In March 2018, joint venture Macquarie Infrastructure and Real Assets (MIRA) an Australian
Company and Ashok Buildcon won the major bid in Andhra Pradesh and Gujarat for nine
highways. National Highway Authority of India (NHAI) had kept a base bid of Rs. 6,258
crores and Macquarie Infrastructure and Real Assets won the bid for an amount of RS.9,681
crores. Agreement was entered into by Macquarie Infrastructure and Real Assets (MIRA)
and National Highway Authority of India (NHAI) that Macquarie Infrastructure and Real
Assets (MIRA) can collect tolls for 30 years which is the new TOT scheme i.e. toll operate
transfer scheme under which any private operator who wins the bid has to maintain, collect
tolls for 30 years and transfer the roads back to the Government after 30 years after which
fresh auction will be conducted. This was the first TOT auction covering 698 km in Gujarat
and Andhra Pradesh. This is one of the largest Foreign Direct Investment in India.

Recently Singapore based Cube Highways and Infrastructure became the highest bidder for
566 km highways to be constructed across Utter Pradesh, Tamil Nadu, and Bihar.

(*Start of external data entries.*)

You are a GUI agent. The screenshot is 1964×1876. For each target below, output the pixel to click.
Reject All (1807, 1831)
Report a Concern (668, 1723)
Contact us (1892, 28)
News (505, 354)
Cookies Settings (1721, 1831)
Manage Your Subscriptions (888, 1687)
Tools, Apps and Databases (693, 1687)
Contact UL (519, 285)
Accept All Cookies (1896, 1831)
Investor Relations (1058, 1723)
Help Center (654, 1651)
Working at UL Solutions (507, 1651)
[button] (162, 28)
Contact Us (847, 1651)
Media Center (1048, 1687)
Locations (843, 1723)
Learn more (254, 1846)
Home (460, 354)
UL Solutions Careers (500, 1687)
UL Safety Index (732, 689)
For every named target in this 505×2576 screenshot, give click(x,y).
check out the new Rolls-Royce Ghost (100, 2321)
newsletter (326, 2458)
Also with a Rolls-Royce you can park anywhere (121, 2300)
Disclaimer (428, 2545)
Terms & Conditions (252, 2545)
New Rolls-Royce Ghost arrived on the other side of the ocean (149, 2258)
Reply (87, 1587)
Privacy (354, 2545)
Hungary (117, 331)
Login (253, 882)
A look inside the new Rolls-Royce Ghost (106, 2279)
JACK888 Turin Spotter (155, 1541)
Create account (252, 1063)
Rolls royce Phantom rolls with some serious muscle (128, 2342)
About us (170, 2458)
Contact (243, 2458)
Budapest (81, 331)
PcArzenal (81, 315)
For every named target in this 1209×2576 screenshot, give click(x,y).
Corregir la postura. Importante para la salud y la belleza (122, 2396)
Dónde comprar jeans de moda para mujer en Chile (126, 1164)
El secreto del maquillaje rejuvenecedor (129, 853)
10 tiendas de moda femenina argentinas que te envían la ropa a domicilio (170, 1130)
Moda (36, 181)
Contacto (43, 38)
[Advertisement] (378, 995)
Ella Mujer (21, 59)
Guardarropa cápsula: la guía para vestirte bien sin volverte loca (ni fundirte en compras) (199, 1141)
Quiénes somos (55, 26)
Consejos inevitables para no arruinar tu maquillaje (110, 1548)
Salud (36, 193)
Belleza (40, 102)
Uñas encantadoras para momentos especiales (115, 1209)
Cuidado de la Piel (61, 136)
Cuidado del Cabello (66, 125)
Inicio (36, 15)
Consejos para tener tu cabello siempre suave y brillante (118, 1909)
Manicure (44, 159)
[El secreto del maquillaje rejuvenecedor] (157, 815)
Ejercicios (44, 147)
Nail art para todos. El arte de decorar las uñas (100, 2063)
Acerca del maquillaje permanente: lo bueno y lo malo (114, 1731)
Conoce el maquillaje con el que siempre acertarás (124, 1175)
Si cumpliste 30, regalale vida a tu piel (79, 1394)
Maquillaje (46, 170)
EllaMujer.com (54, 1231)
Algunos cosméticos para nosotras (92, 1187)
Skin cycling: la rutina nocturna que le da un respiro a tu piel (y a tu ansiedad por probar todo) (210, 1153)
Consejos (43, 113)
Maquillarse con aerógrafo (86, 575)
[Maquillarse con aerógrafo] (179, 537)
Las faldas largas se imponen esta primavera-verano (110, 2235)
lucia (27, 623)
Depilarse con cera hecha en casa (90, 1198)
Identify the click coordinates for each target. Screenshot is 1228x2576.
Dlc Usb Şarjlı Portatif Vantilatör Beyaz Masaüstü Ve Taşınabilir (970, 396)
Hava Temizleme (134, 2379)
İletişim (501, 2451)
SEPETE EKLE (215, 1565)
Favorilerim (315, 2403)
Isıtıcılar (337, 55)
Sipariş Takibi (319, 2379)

The government has played an important role in developing infrastructure from Public-
Private Partnership to 100% FDI as roads and highways are important for the development of
our nation's economy. However, one of the hurdles is that many locals do not pay tolls which
makes private investment in Highways difficult. To tackle this problem Government has
introduced electronic tolling to make tolling compulsory on each booth. Further, the
investment from the private sector is not much as expected due to various hurdles regarding
infrastructure in India like displaced of families due to such construction, clearance of land is
not easy and corruption is high. Not to forget if there is a change in the Government the
chances of the project been halted are also there.

However, the Government has to keep in mind that infrastructure is for public welfare and
hence there is a need that private entity does not use it for their profit maximization.